### Exercise brief:
For this task, output exactly the lines of the material below starting at the line with "Given: Click the" and ending at the line with "You are a computer-use agent. 887x501 pixels."; pictures are to be excluded.

### Exercise inputs:

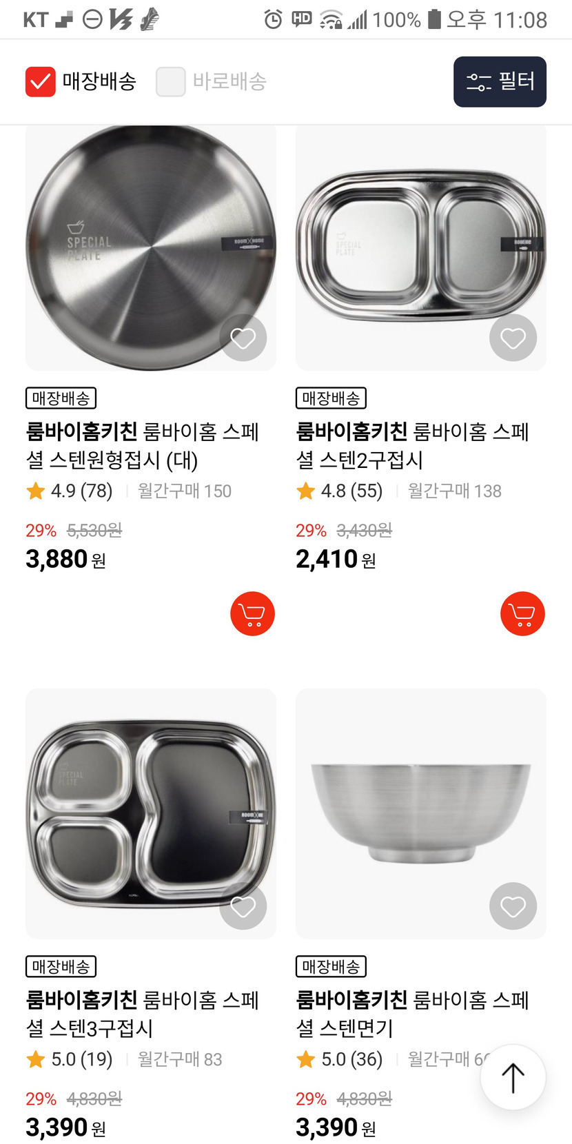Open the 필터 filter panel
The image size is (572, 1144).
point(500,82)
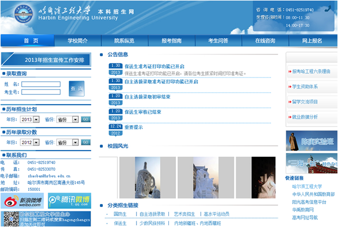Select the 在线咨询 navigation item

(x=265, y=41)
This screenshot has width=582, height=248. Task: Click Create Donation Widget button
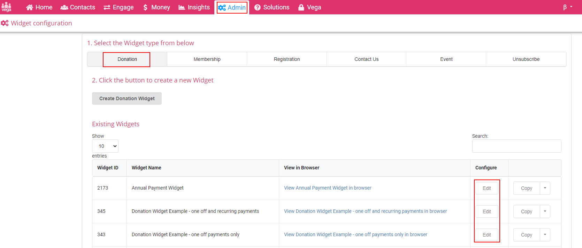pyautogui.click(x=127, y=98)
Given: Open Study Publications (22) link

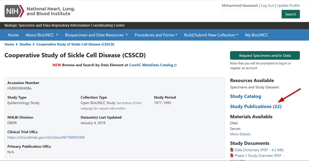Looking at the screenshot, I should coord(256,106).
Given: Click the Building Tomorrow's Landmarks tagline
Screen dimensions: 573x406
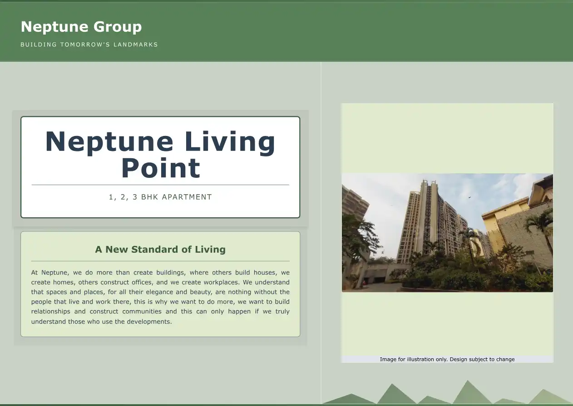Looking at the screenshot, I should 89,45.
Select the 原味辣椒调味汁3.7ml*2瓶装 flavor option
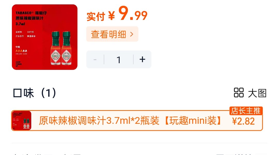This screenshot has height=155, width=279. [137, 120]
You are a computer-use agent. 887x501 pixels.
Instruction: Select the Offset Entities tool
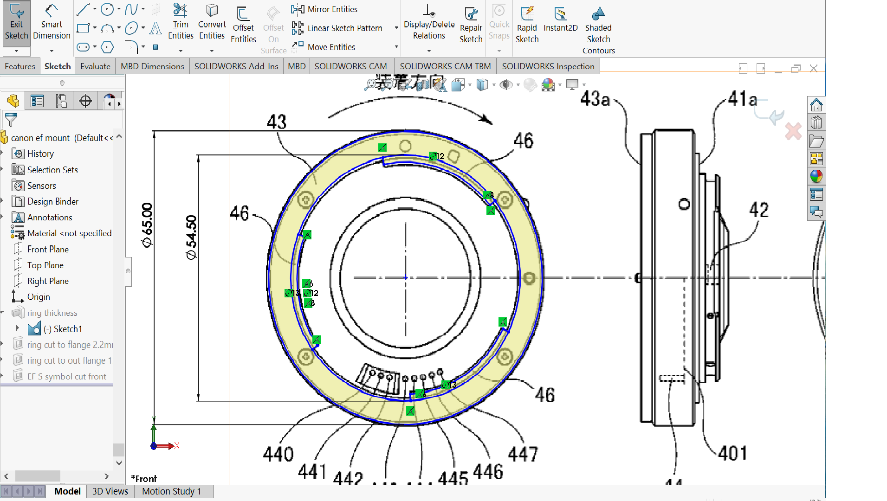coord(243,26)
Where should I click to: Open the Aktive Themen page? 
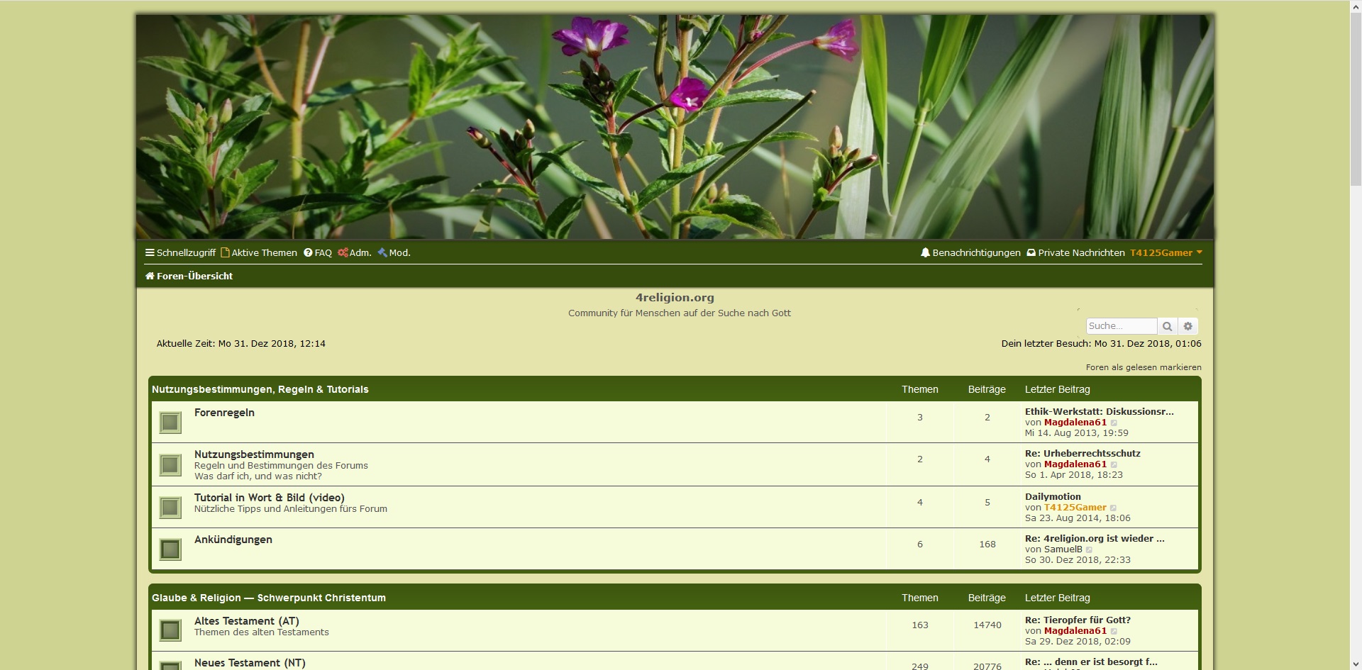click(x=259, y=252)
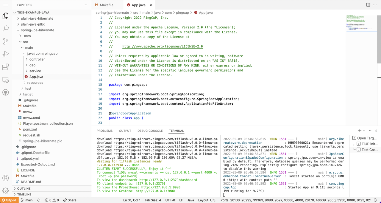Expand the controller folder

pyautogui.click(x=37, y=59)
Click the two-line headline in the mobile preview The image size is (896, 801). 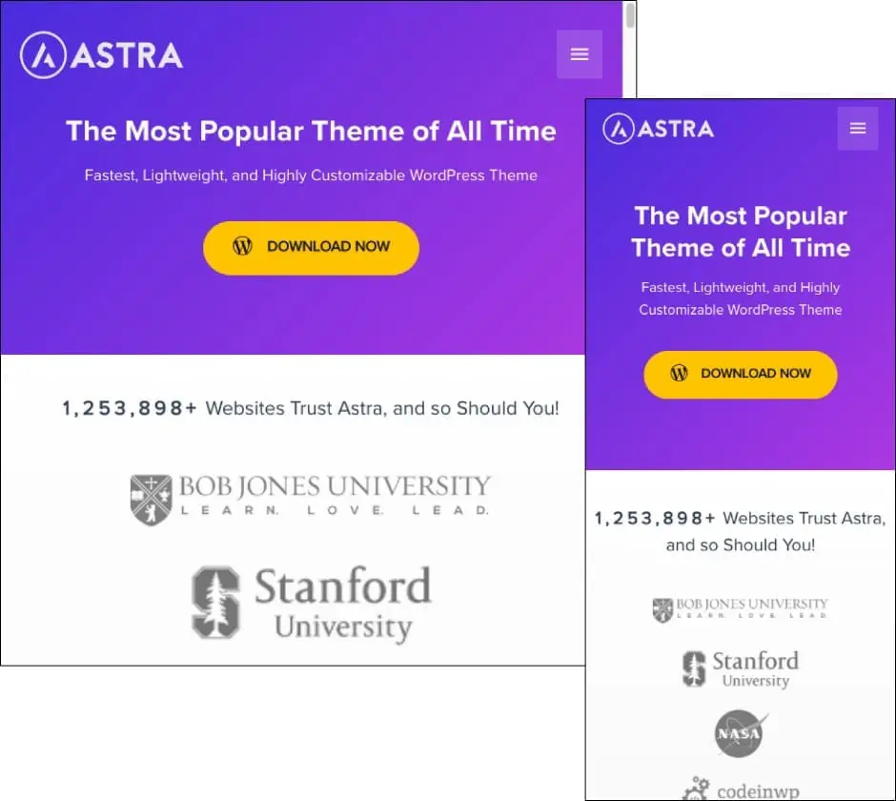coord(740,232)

### Result of the task:
Given: Click the Building Tomorrow's Landmarks tagline
Screen dimensions: 573x406
Looking at the screenshot, I should 89,45.
Select the 原味辣椒调味汁3.7ml*2瓶装 flavor option
This screenshot has height=155, width=279. [137, 120]
You are a computer-use agent. 887x501 pixels.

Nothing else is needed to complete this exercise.